---- DATA RECORDS

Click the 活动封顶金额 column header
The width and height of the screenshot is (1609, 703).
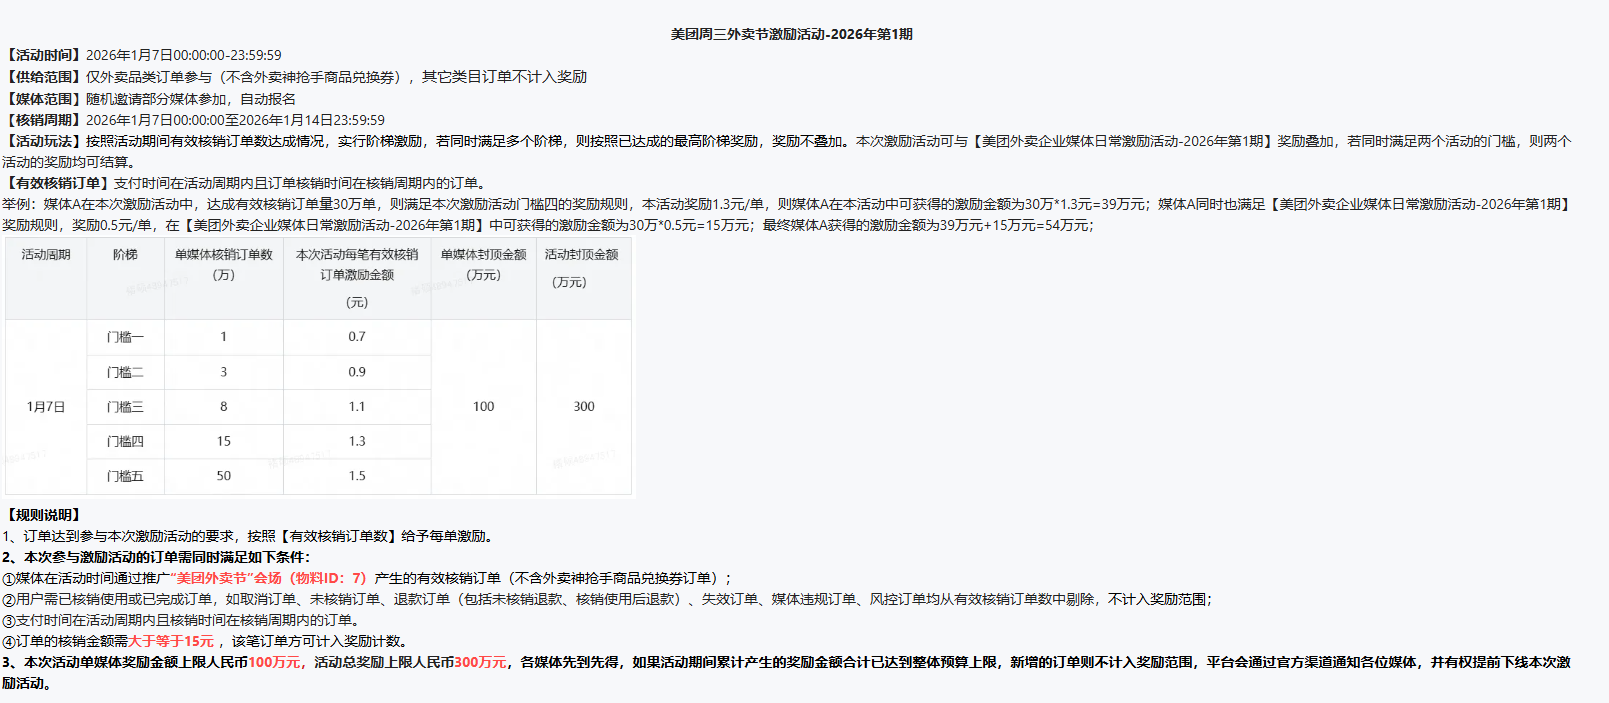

--------
---- DATA RECORDS

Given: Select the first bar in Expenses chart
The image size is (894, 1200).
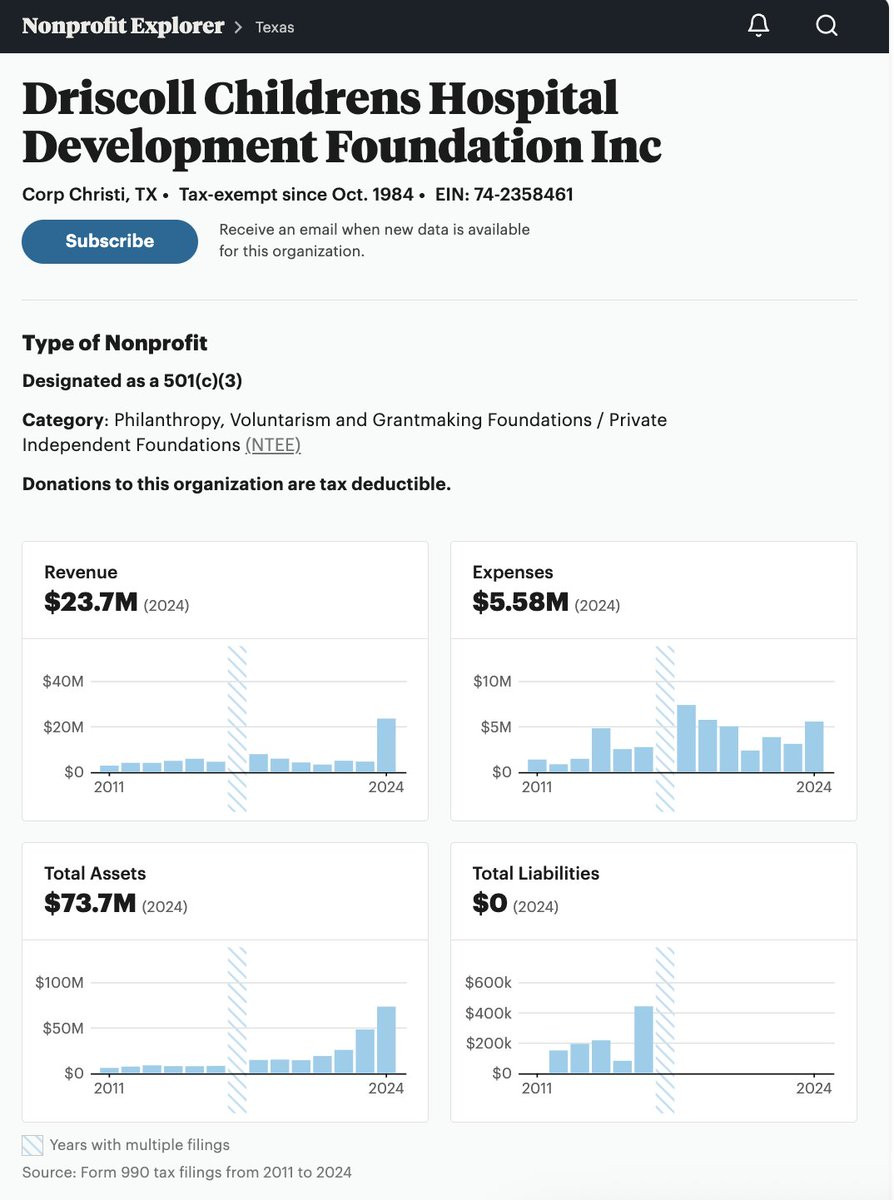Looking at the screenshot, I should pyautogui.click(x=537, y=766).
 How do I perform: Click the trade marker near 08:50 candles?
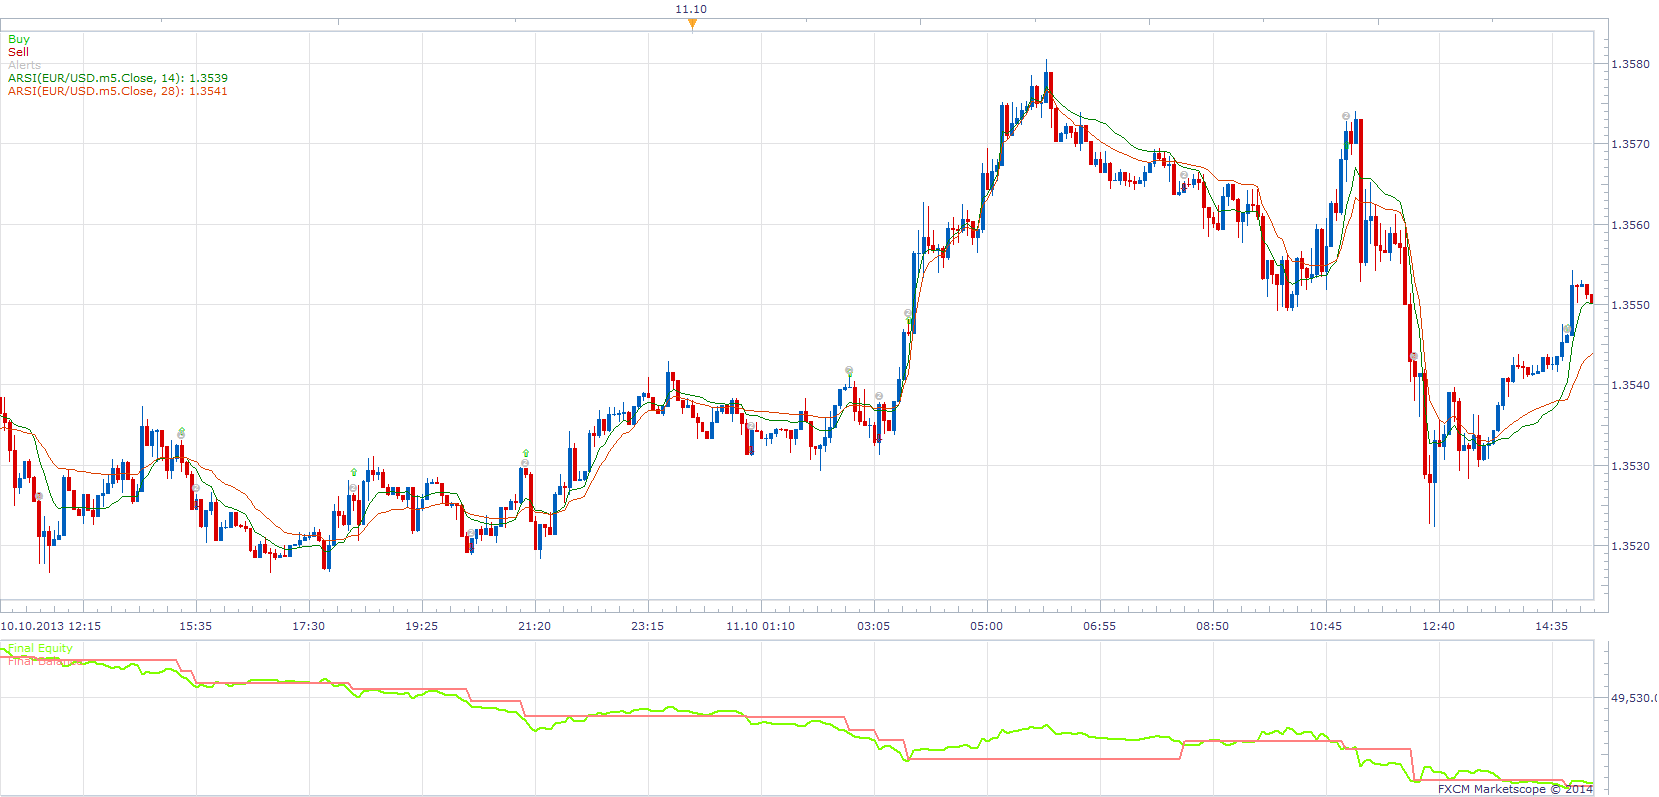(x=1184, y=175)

--------

Given the records above, restate word for word only the lines starting at the one with "Click the 活动封顶金额 column header" and ending at the one with "The width and".

Click the 活动封顶金额 column header
The width and height of the screenshot is (1609, 703).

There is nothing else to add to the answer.